Matt Cardy / Stringer
LONDON — Former UKIP donor Arron Banks is demanding that he is given back £200,000 as the conflict between the party and the millionaire investment tycoon worsens.
Banks, who donated over £1 million to UKIP prior to the last general election, has submitted an invoice to the now Paul Nuttall-led party demanding that he is repaid for facilities like call centres that he had provided for free.
The co-founder of pro-Brexit group Leave.EU said that he wants his money back because UKIP has effectively “suspended” him, adding: “why on earth am I going to donate the service for free.
“I don’t think so. So – yes – there is a bill in the post for the thick end of £200,000,” The Telegraph reports.
This is the latest development in a row between Banks and his former political home that now stretches back weeks.

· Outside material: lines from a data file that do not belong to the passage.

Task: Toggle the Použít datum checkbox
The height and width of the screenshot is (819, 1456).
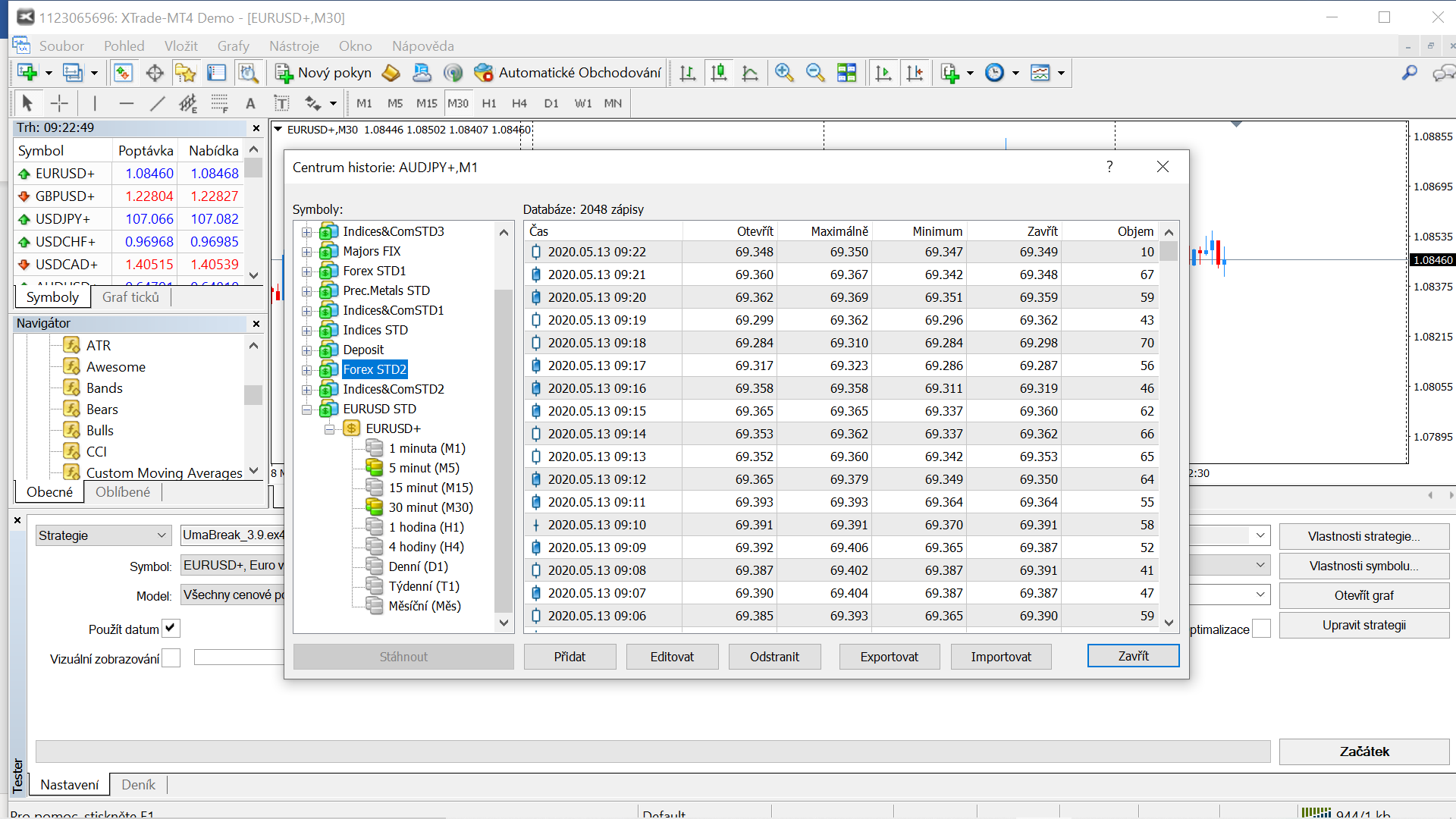Action: tap(171, 628)
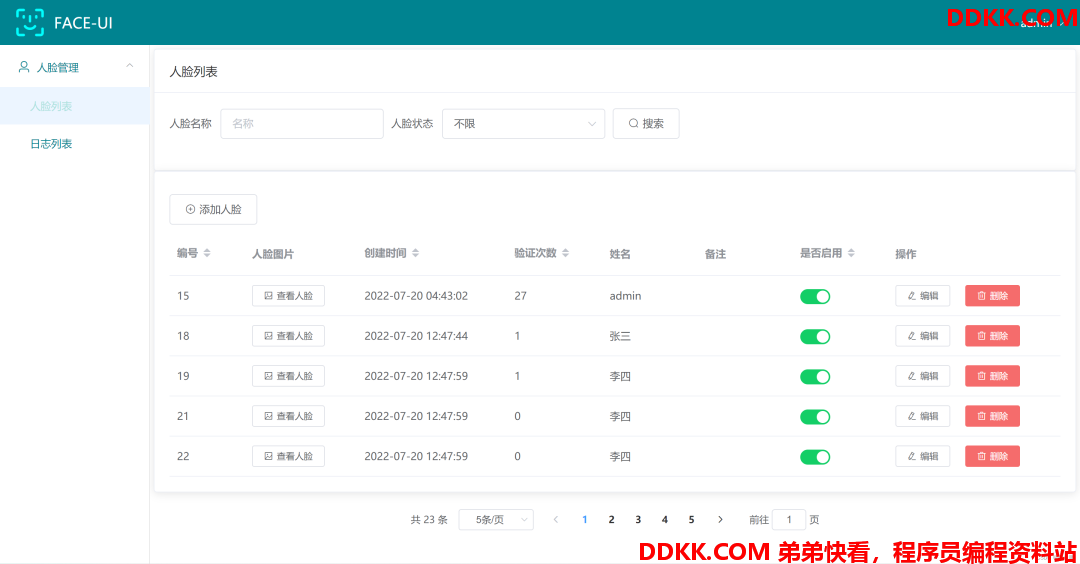Click the sort icon next to 验证次数
The width and height of the screenshot is (1080, 564).
pos(566,254)
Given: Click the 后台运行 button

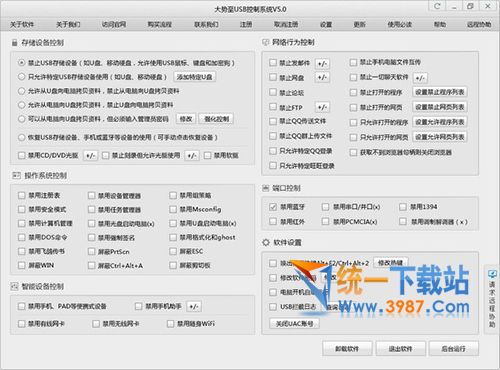Looking at the screenshot, I should 454,349.
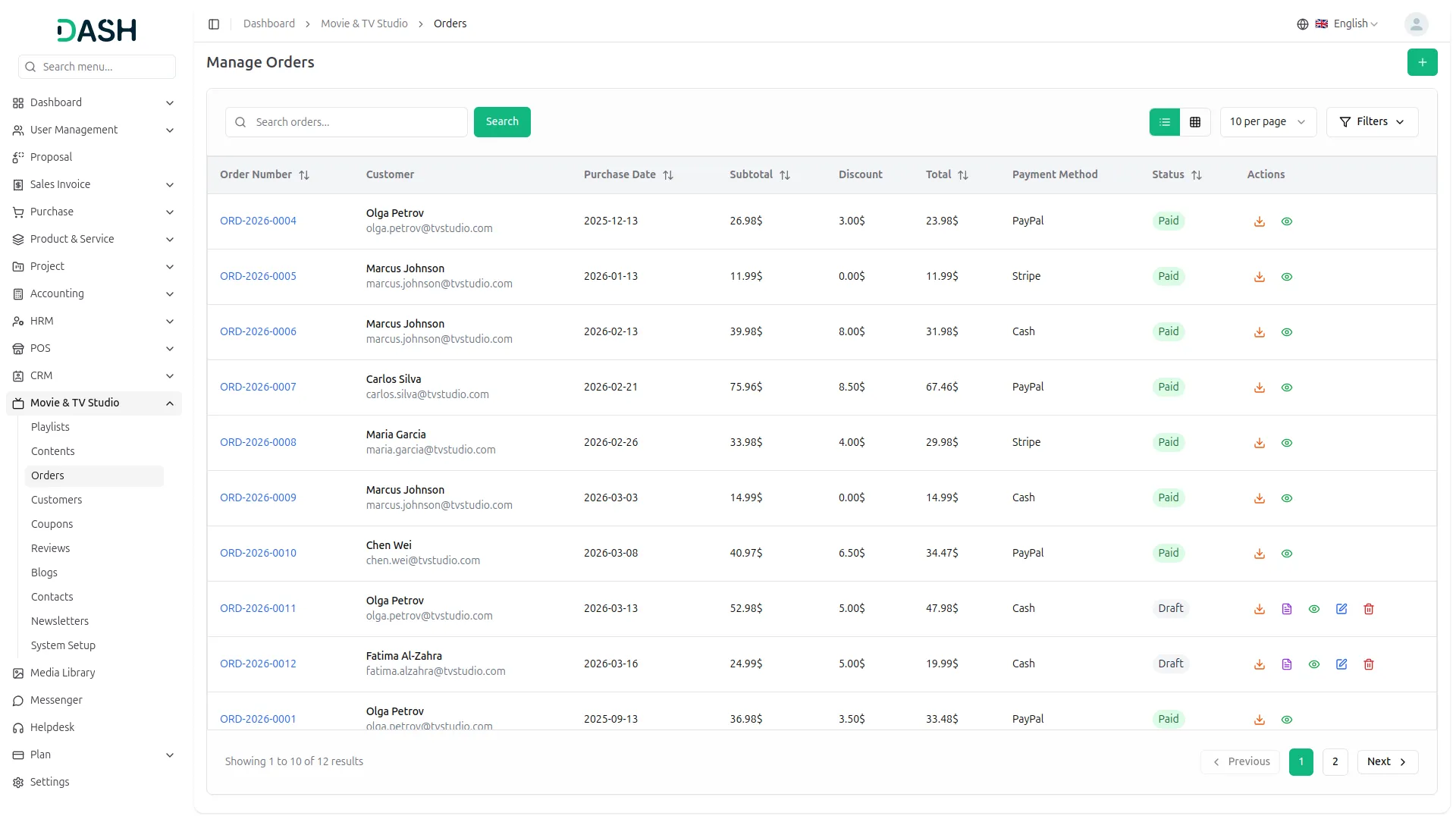Open the 10 per page dropdown
This screenshot has height=819, width=1456.
pos(1267,122)
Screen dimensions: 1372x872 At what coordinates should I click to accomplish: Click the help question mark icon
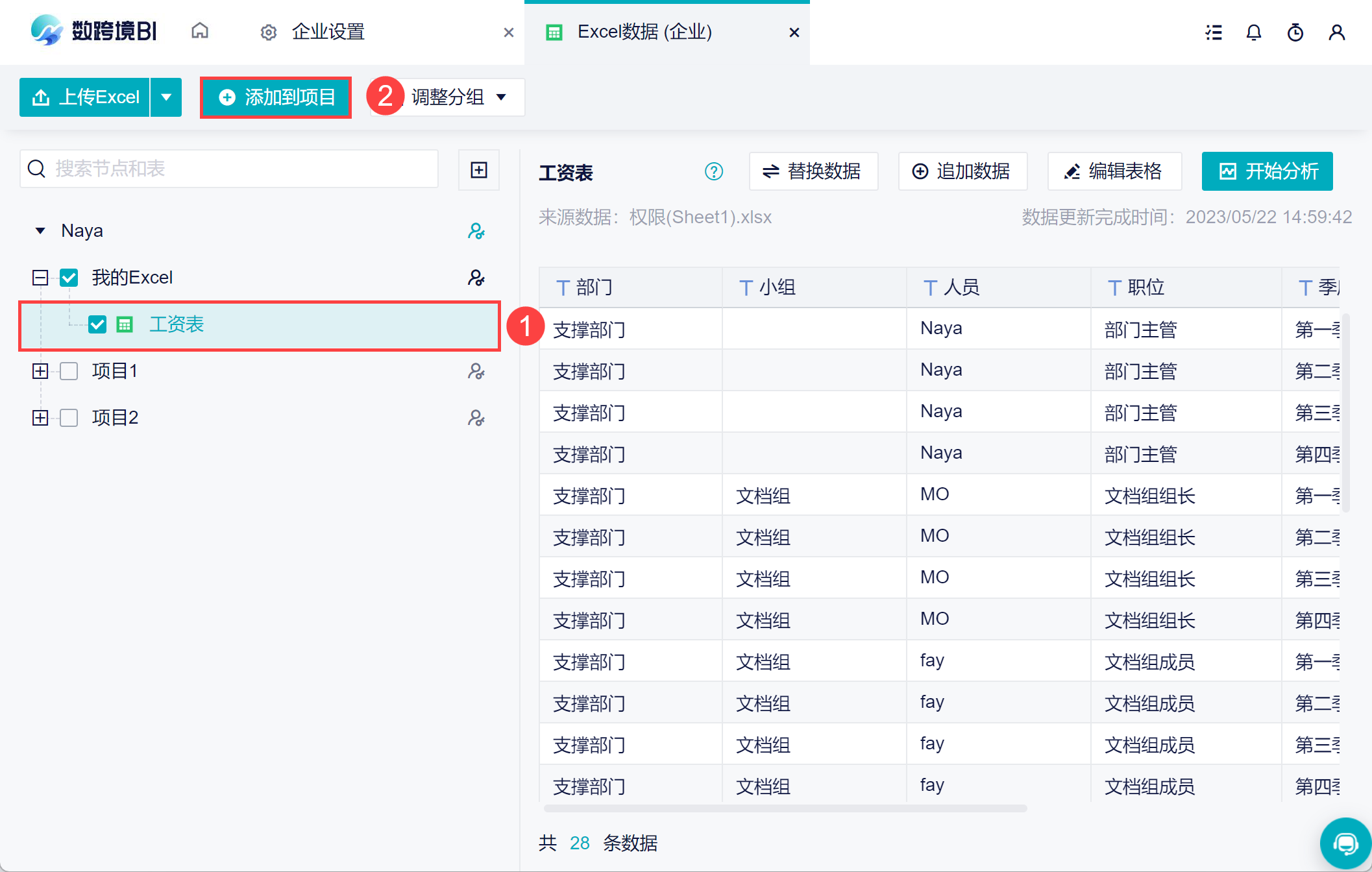tap(713, 171)
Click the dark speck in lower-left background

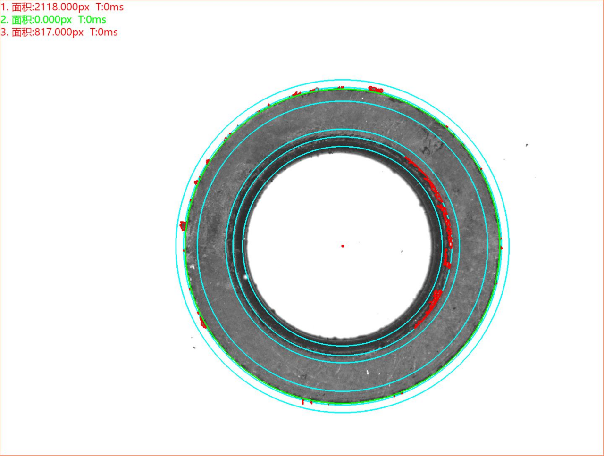pyautogui.click(x=194, y=348)
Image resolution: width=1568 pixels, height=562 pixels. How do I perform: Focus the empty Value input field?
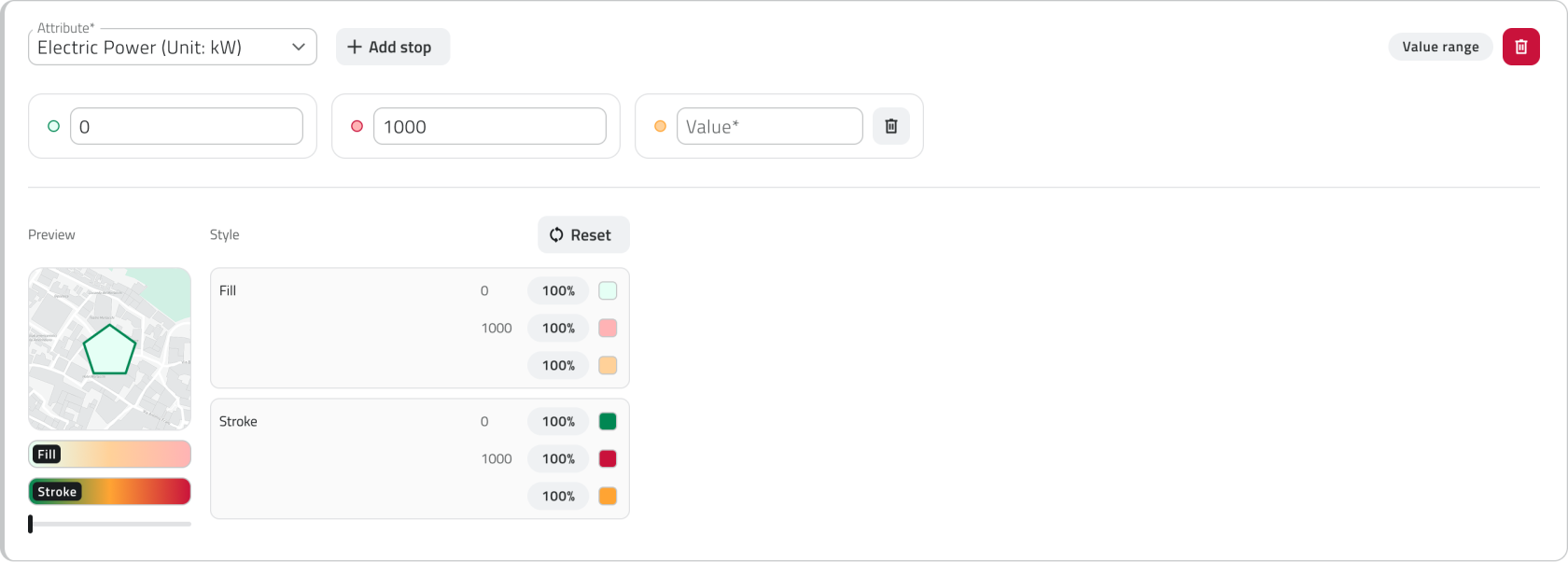tap(769, 126)
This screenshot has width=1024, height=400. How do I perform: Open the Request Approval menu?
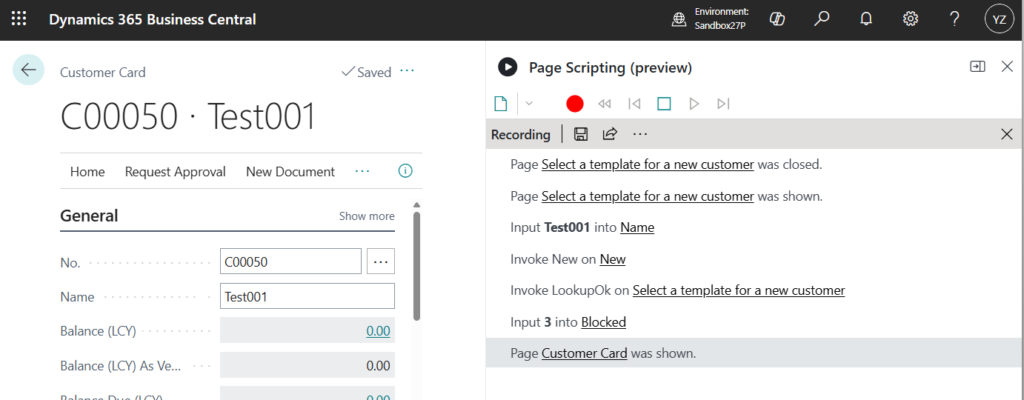(x=175, y=171)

Banks issued an ultimatum to leader Nuttall following the party’s poor performance in the Stoke-on-Trent Central by-election that he will cease to fund UKIP unless be is made chairman and figures like the party’s sole MP Douglas Carswell are thrown out.
He then accused the party’s National Executive Committee (NEC) of terminating his membership months before it was due to expire after he said the “current leadership couldn’t knock the skin off a rice pudding.” UKIP claimed that his membership simply lapsed.
A party spokesperson said this week that they “do not understand” why Banks wants to reclaim donations.
“Since Arron Banks first became involved with Ukip, before the last General Election, he has been a generous donor.
“All the support he has given UKIP has been on that basis and not on a supplier/client one.
“We don’t understand why he now claims his generous donations were something different,” they said.
Banks, who is a close ally of former UKIP leader Nigel Farage, is reportedly working on his own political movement to challenge UKIP as the pro-Brexit, patriotic, working-class party of Britain.